= Challenge =
Quote the part of the records that opens with the line containing "You are a computer-use agent. Image" and closes with the line containing "pyautogui.click(x=807, y=815)", reproducing those lines verbatim.

## Start

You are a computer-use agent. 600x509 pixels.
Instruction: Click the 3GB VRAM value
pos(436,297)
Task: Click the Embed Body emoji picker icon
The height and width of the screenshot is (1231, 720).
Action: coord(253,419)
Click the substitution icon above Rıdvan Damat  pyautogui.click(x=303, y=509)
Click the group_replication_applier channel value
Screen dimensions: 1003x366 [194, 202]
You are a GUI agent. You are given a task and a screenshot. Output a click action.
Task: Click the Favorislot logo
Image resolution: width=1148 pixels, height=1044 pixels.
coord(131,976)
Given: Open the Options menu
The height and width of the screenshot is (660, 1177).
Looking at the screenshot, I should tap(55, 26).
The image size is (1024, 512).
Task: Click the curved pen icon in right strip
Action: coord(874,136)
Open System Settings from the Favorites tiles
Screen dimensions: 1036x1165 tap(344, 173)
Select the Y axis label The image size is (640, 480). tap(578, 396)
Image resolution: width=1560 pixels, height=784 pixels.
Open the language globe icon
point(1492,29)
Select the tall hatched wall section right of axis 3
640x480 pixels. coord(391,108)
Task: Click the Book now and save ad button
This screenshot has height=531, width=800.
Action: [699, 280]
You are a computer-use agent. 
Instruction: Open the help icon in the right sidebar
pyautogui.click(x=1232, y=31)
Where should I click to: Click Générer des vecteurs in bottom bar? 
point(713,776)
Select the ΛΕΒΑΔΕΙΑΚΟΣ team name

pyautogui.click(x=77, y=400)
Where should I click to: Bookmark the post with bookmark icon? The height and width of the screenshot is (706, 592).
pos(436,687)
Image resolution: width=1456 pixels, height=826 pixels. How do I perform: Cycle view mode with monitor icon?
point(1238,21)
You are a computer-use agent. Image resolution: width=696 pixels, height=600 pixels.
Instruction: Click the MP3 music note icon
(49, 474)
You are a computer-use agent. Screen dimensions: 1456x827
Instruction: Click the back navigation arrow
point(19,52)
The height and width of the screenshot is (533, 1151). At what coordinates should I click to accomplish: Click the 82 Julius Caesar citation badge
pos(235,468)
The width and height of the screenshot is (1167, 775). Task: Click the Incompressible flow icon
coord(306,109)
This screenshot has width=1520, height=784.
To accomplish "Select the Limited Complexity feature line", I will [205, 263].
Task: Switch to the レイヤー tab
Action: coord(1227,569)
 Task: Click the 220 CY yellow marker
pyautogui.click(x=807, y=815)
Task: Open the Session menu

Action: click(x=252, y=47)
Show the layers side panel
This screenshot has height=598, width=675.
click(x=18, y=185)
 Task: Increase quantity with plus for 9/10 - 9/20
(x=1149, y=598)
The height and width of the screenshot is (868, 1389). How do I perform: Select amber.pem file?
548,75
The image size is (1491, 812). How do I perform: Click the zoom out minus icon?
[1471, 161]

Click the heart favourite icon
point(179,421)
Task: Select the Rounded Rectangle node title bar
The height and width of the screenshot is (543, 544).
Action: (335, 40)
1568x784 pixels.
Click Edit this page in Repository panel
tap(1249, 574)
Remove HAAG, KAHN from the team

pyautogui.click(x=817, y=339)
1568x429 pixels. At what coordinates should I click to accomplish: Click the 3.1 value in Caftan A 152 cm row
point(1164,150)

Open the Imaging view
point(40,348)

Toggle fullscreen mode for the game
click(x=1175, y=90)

## End

= Solution for this problem =
You are a computer-use agent. Image resolution: width=696 pixels, height=600 pixels.
Instruction: Click the MP3 music note icon
(49, 474)
You are a computer-use agent. Screen dimensions: 1456x827
Instruction: Click the back navigation arrow
point(19,52)
The height and width of the screenshot is (533, 1151). At what coordinates should I click to accomplish: Click the 82 Julius Caesar citation badge
pos(235,468)
The width and height of the screenshot is (1167, 775). Task: Click the Incompressible flow icon
coord(306,109)
This screenshot has width=1520, height=784.
To accomplish "Select the Limited Complexity feature line", I will [205, 263].
Task: Switch to the レイヤー tab
Action: coord(1227,569)
 Task: Click the 220 CY yellow marker
pyautogui.click(x=807, y=815)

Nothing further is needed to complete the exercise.